The meaning of burial goods

Spurred by their 2018 discovery, Haas’s team then dug in to reports of past excavations of early hunter gatherers throughout the Americas. Many past studies have unearthed similar presence of stone hunting tools in burials with biological females, yet each case isn’t necessarily clear cut. For some, the sex is not definite. In others, disturbed contexts made it uncertain if stone tools and remains were buried at the same time. And in still others, the few projectiles found in the burial could have even been murder weapons interred with their victims.

But when Haas’s teams reviewed the individual cases as part of a larger data set, they found that of the 27 of 429 burials with individuals of known sex who are were buried with hunting tools, 11 are female—including the newly identified remains—while 16 are male. The many uncertainties (such as disturbed context and sex identification) are present in burials of both males and females, Haas says. So even when the most uncertain cases were excluded, the abundance of burials with hunting tools among females and males remain similar.

“These patterns are not at all what you would expect in a population if males were [the only] hunters,” Haas says.

ASU’s Hill says he’s not yet fully convinced that the female individual buried 9,000 years ago was actually a hunter in life. Burial goods, including hunting tools, could have been placed there because of symbolic or religious beliefs, he cautions.

Did the newfound toolkit belong to the buried individual?
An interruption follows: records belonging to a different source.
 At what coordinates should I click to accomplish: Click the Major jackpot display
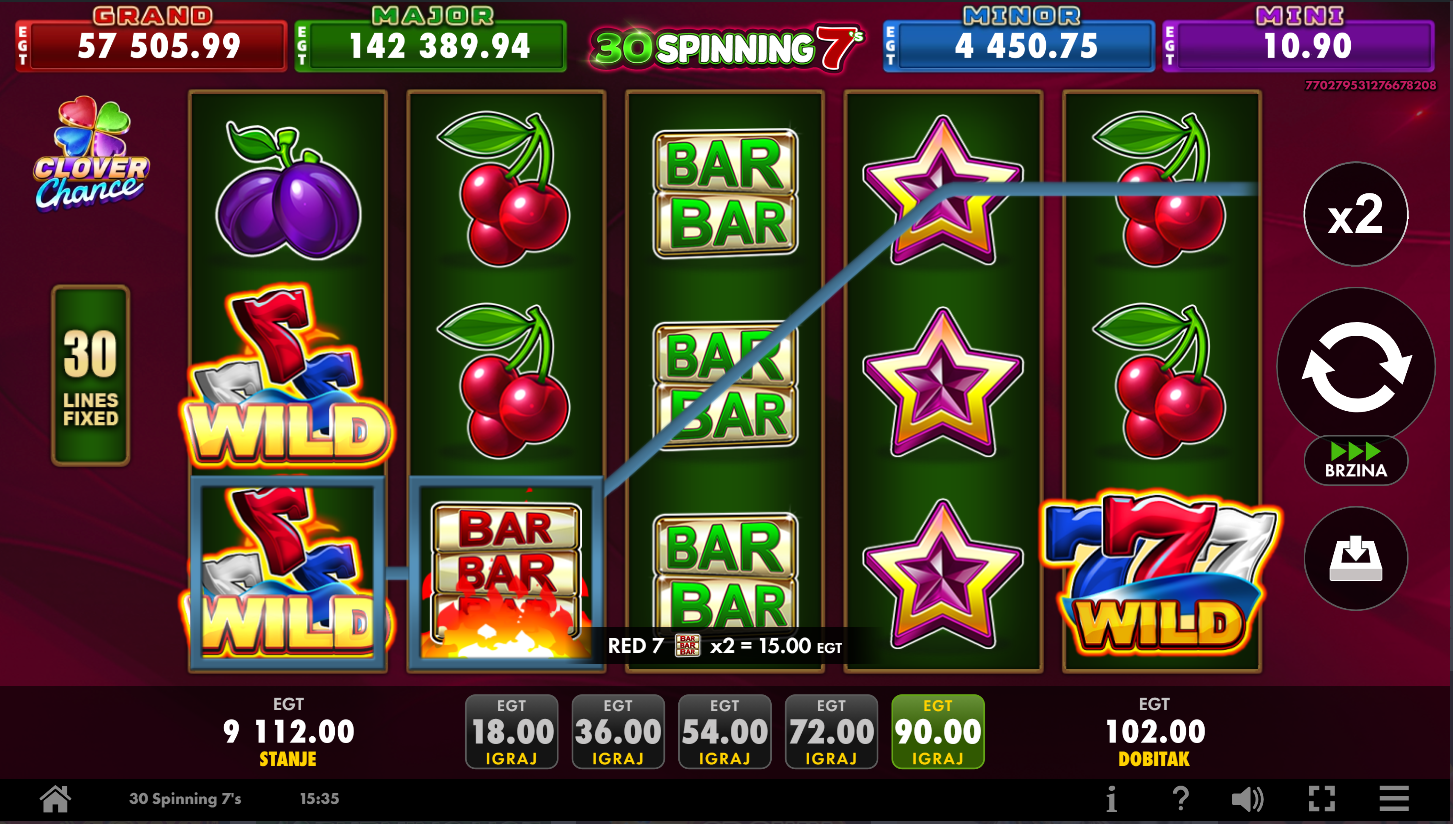[431, 39]
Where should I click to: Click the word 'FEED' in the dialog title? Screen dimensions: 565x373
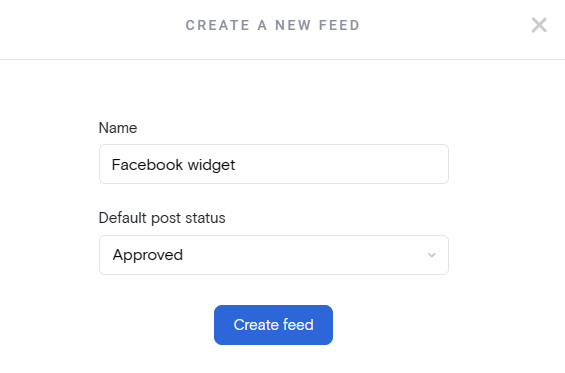point(339,25)
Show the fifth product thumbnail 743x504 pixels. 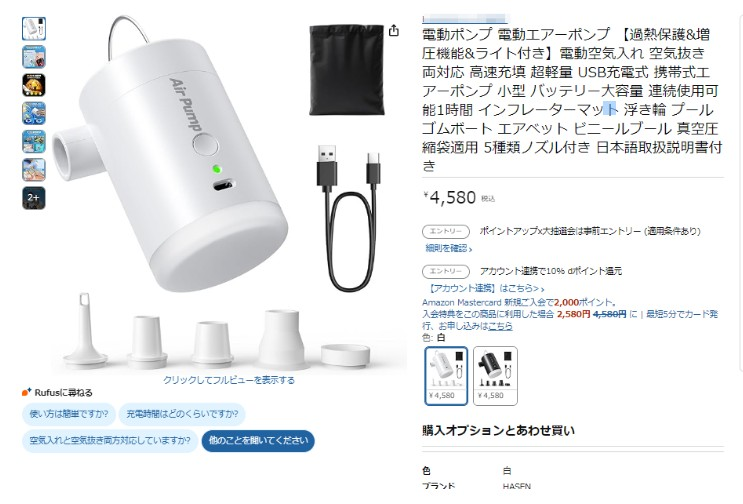click(x=34, y=142)
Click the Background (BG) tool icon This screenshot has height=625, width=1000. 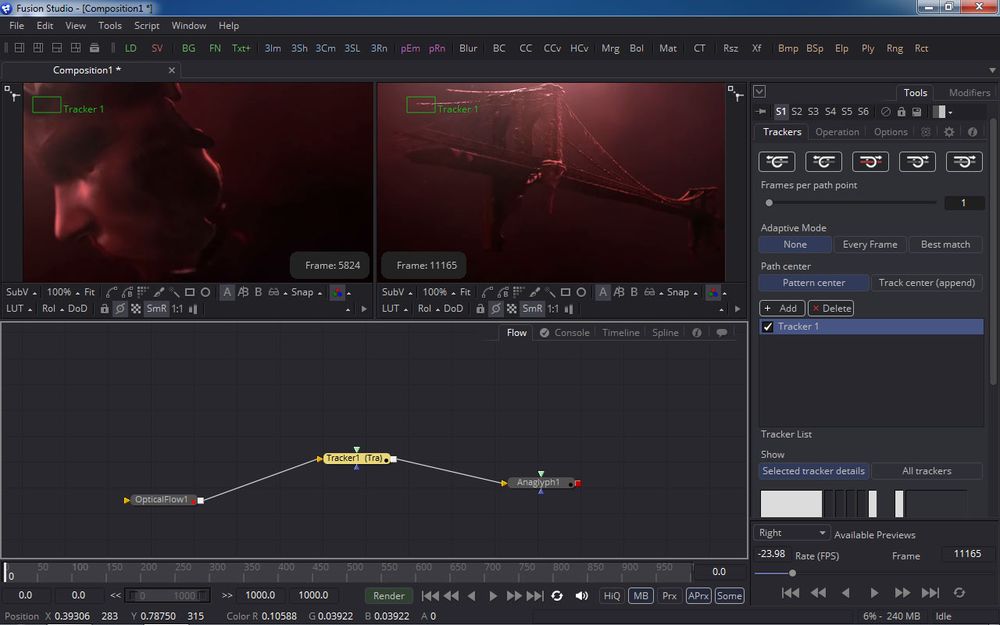(x=189, y=47)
Sterling challenged the inquiry itself. “We typically don’t ask this question when we find these toolkits with men,” She says. “It’s only when it challenges our ideas about gender that we ask these questions.”

Geller adds: “There’s so much mental gymnastics that go on trying to explain these things away.”

The toolkit discovered in the 9,000-year-old burial was quite diverse, including both precious implements, like projectile points that are challenging to make, as well as more mundane tools, like stone flakes that can easily be crafted by smashing rocks. This hints the tools weren’t some type of offering; rather, it points to the objects being used by the individual in life, Haas contends. There’s also strength in the numbers, with an abundance of females now found to have been buried with tools throughout the Americas, Sterling adds.

For Geller, the debate has important implications for today. “There’s so much gender disparity going on right now, if we were to presume that there’s something that biologically predisposes us, then you’d be able to justify that gender disparity,” she says. “To me that’s dangerous, and completely unsubstantiated.”